Other general conditioning activities can include an upper-body program and well-leg exercises. When the patient finally reaches the point where there is a normal gait, little tenderness, and improving muscle strength, a walking program is begun on the track with gradual inclusion of a walk/jog. This is progressed as tolerated by adding more jogging, longer duration, and increased speed.
As the patient gains strength, endurance, and flexibility, a return to customary activities is possible. Isokinetic testing may provide some useful information on the strength balance and degree of persistent deficit in strength, but the final decision on return to play must be a clinical one based on the athlete's progress in functional activities.18 Treatment protocols for hamstring strains have been divided into phases that provide useful guidelines for the treating physician, patient, parent, coach, and trainer (Table 2).18
Loss of flexibility is a characteristic feature of hamstring strains and is probably related to both the pain and inflammation of the injury and the proliferation of connective-tissue scar formation at the injury site, as confirmed both histologically and radiographically.6 Stretching is therefore critical in the treatment regimen and should be started early. Pain during exercise may be an indication that the capacity of the soft tissue to absorb energy has been exceeded, resulting in inflammation. Accordingly, stretching exercises should begin with gentle active stretching and progress to passive static stretching as pain allows. Worrell18 has emphasized the advantage of hamstring stretching in an anterior pelvic tilt and minimized the advantage of proprioceptive neuromuscular facilitation stretching over static stretching. Proprioceptive neuromuscular facilitation stretching generally requires an assistant who is trained in the technique, such as a physical therapist or athletic trainer, but it is advocated by some as preferable for gaining and maintaining flexibility.

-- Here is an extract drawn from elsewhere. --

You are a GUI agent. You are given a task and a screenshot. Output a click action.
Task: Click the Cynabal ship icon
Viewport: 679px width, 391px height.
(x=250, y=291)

Operative treatment is rarely considered for the treatment of muscle strains, and this holds true for hamstring strains. Only with a complete rupture of the proximal or distal attachment of the musculotendinous complex into bone (with or without bone avulsion) is surgery a realistic consideration.21,22,24 To avoid long-term disability, complete hamstring avulsions from the ischial tuberosity (including bone avulsions with 2 cm or more of displacement) should be repaired. Distal musculotendinous injuries are usually present in serious injuries to the knee joint, as in biceps femoris tendon ruptures associated with posterolateral corner injury. Distal avulsions should be treated like proximal ones when these rare injuries occur in isolation.

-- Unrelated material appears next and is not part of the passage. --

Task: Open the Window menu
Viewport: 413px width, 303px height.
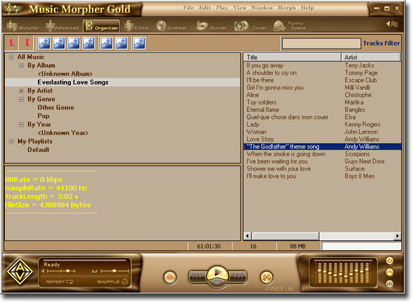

Hamstring strains are common problems for athletes. The diagnosis and treatment of these injuries has been largely based on trial and error and hearsay. The past two decades has seen a dramatic increase in the basic science related to the musculotendinous system, providing a scientific basis for treatment. With incorporation of this knowledge into orthopaedic practice, the severity of hamstring strains will be recognized, and their treatment can follow an established protocol designed to restore function as quickly and completely as possible. Education of the patient (and often his or her parent and/or coach as well) is crucial to this process, as inappropriate stretching or exercise can create further injury. This is seen most often when athletes return to competition prematurely without adequate rehabilitation. Surgery is rarely indicated except in cases of proximal avulsion.